# DIRECTIONS:
Return, word for word, only the lines of the data below that lie between the line with "Identify the click" and the line with "The Montessori Classroom", those two lines included.

# EXTRACTED DATA:
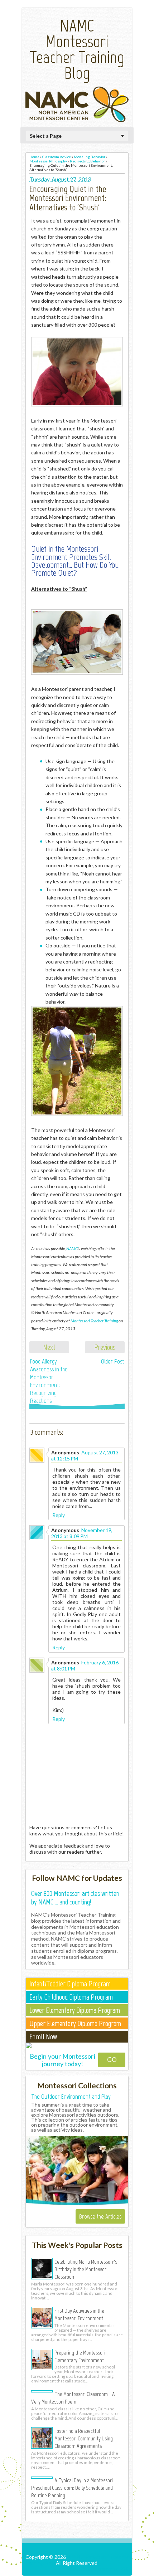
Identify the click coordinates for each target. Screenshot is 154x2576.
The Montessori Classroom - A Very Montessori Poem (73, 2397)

==

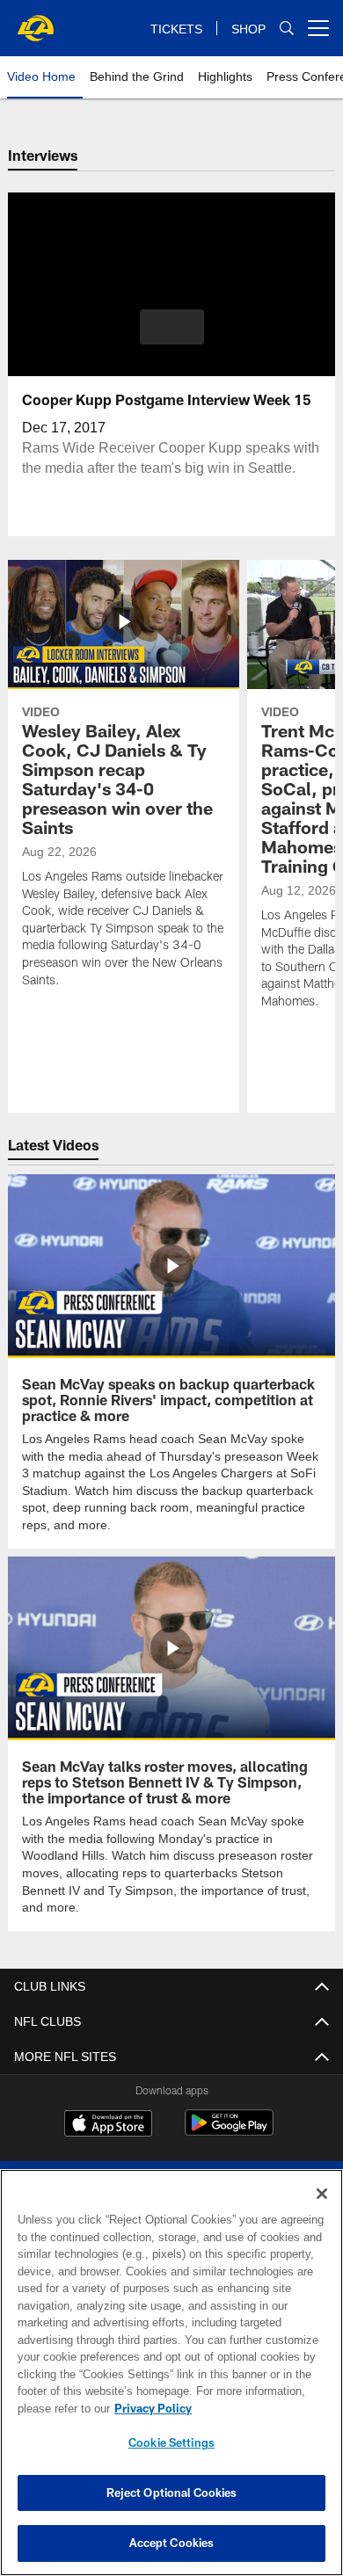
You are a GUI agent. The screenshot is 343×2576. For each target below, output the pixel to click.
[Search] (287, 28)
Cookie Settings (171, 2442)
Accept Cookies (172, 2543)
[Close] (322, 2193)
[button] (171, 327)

# ANSWER AREA:
Identify the click coordinates for each target. Screenshot is 154x2576.
The Montessori Classroom - A Very Montessori Poem (73, 2397)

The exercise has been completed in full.